The Reputation of Thomas Moore in the Belfast Newsletter

An interesting indication of Thomas Moore’s reputation is discovered by consulting historical newspapers. The Belfast Newsletter, as the major source of news and reviews for the city of Belfast since 1828, offers a view of Moore’s profile in a neighbouring city to his birth-place of Dublin. It’s notable that coverage during Moore’s life was more often confined to short references in passing to him, but the final decades of the nineteenth century yielded a few detailed considerations, including a substantial article, “RECOLLECTIONS OF THE POET MOORE”, apparently written by one who had met the poet  in 1830 through an acquaintance struck with Moore’s sister Ellen:

…  I learned she was Miss Ellen Moore, a sister of the  famous Thomas; and great I remember was my gratification when I received one evening an invitation to drink tea with her. … Upon a certain evening I observed preparations being carried on for an entertainment of a more pretentious character; and I learned that Mr.

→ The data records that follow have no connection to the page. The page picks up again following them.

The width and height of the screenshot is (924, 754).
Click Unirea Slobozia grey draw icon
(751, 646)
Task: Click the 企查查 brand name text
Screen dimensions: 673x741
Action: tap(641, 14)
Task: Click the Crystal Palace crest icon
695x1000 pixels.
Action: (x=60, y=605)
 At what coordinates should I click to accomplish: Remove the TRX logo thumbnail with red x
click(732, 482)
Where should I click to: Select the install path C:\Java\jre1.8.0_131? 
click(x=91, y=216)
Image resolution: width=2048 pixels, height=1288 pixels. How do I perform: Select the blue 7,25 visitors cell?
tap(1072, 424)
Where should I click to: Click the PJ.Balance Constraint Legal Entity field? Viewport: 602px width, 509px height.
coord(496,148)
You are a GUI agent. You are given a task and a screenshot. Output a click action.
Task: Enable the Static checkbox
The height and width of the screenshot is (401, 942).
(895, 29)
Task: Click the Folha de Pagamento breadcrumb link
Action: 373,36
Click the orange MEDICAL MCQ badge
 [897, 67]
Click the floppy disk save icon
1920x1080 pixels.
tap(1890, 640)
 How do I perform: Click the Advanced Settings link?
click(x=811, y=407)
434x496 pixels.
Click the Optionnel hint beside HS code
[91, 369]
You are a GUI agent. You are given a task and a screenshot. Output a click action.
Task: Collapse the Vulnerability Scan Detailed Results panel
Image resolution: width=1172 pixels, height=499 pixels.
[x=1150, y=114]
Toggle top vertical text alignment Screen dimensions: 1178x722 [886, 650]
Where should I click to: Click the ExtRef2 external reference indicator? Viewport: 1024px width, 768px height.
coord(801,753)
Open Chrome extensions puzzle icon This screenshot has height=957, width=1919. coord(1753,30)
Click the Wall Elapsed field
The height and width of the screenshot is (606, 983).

Thomas Moore, having arrived that morning in Dublin, was expected to join our company. A large party was assembled to meet him. I must own to feeling great astonishment at his appearance, as, if his sister was small, he was smaller still-that is, for a man. He was what Charles Dickens would have called a “mite.” He came into the room on tiptoe, at a sort of run, with his head thrown back; and first he kissed his sister Ellen most affectionately, then he kissed nearly every other pretty girl he could get at. His manner was delightfully frank, genial, and winning. He was full of the gossip of the day, and looked like a well-to-do little gentleman who had no other occupation except amusing himself. …  In society it was almost impossible to get at him: for he was generally the centre of a perfect galaxy of petticoats. All the prettiest women seemed to fondle and caress him, and treat him much as they would a large wax doll; but when he sang, as he did on that particular evening, two of his famous melodies, the “Last Rose of Summer.” and “Oft in the stilly Night” there was a sensation, a flatter, and a tendency to hysterical emotion instantly perceptible …  I cannot attempt to describe either the singing or its electrical effect …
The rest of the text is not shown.